Le tumulte obligataire induit par la banque centrale pique les grands fonds spéculatifs

L’ère des largesses illimitées des banques centrales touche à sa fin, injectant une volatilité intense dans les obligations d’État et infligeant de lourds dommages à une poignée de fonds spéculatifs de premier plan.

Les superstars de l’industrie ont subi des pertes de milliards de dollars après avoir repensé brusquement comment et quand les banques centrales inverseront l’énorme vague de soutien qu’elles ont fourni aux marchés lorsque la pandémie a frappé l’année dernière.

Au départ, les banques centrales ont déclaré que le processus serait très lent, malgré la flambée de l’inflation, et les hedge funds les ont crus. Mais les marchés ont commencé à s’inquiéter le mois dernier que la Réserve fédérale américaine et d’autres banques centrales devraient augmenter les taux d’intérêt plus rapidement, prenant à contre-pied des traders de haut niveau, notamment Chris Rokos et Crispin Odey.

Une vente massive de la dette publique à court terme a bouleversé certains des plus gros paris de ces fonds, les obligeant à exacerber les turbulences du marché en se retirant rapidement de leurs positions. En frottant du sel dans les blessures, certains de ces paris se sont avérés plus tard avoir raison depuis le début. Les coups répétés suggèrent que les marchés resteront difficiles à négocier alors que les banquiers centraux tentent de sortir de la crise.

“Il y a eu un peu de sang dans les rues”, a déclaré Mark Dowding, directeur des investissements chez le spécialiste des obligations BlueBay Asset Management.

Les gestionnaires de fonds spéculatifs macro de Mayfair et de Wall Street ont longtemps déploré les milliers de milliards de dollars d’achats de la banque centrale qui déferlent sur les marchés, ce qui, selon eux, a étouffé les grands changements dont ils cherchent à profiter. À en juger par une série de pertes récentes, l’industrie aurait dû faire attention à ce qu’elle souhaitait.

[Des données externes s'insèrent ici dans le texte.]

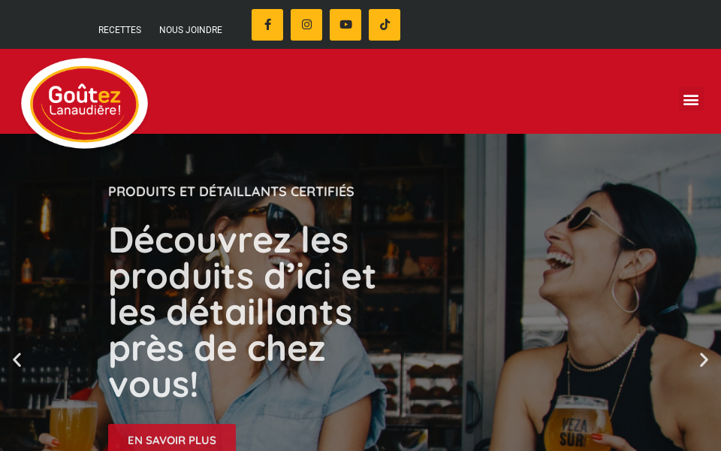Click the Goûtez Lanaudière logo
The width and height of the screenshot is (721, 451).
[x=85, y=103]
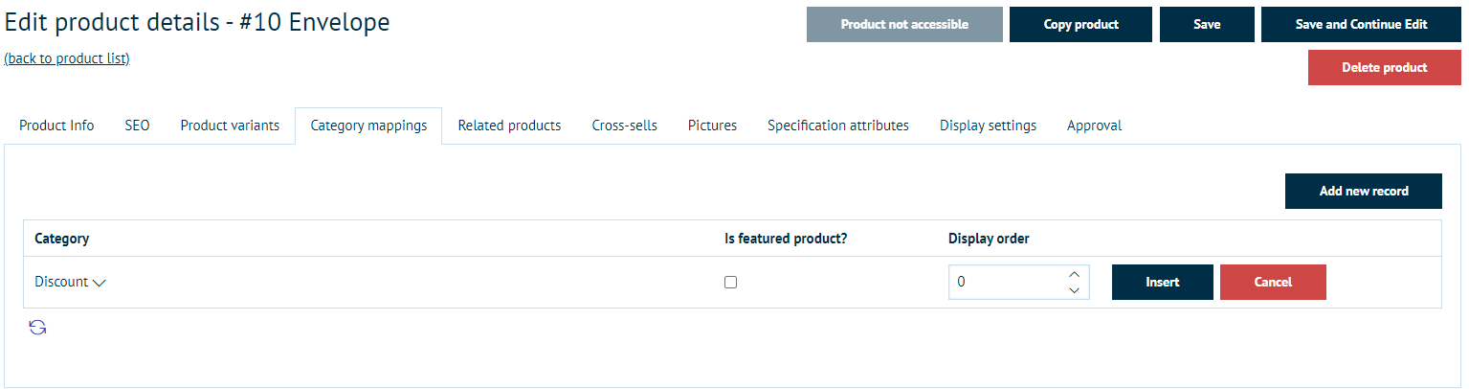The width and height of the screenshot is (1469, 389).
Task: Follow the back to product list link
Action: [x=67, y=58]
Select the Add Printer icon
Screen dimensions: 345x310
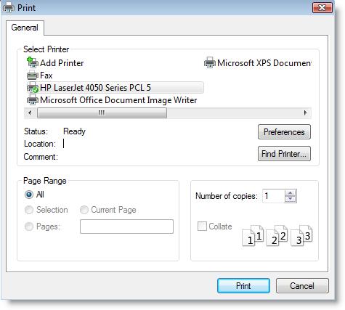point(33,62)
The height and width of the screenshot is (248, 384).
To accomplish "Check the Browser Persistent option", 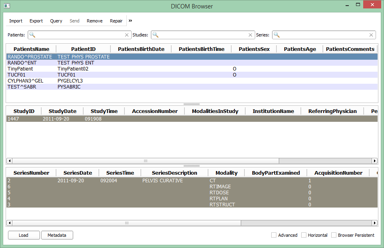I will 334,235.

La société londonienne Rokos Capital, qui gère 12,5 milliards de dollars d’actifs, a perdu environ 18% le mois dernier, a déclaré une personne qui avait vu les chiffres. Cela laisse le fonds, dirigé par le milliardaire spécialiste du marché obligataire et ancien co-fondateur de Brevan Howard Rokos, en baisse de plus de 26% cette année. Les pertes de la société new-yorkaise Alphadyne Asset Management, qui se concentre sur les macro et les titres à revenu fixe, l’ont laissée en baisse de 17% cette année. Et Crispin Odey, l’un des gérants les plus connus d’Europe, a perdu près de 50 points de pourcentage de performance de son fonds européen Odey depuis début octobre, même s’il reste en hausse d’environ 59 % cette année.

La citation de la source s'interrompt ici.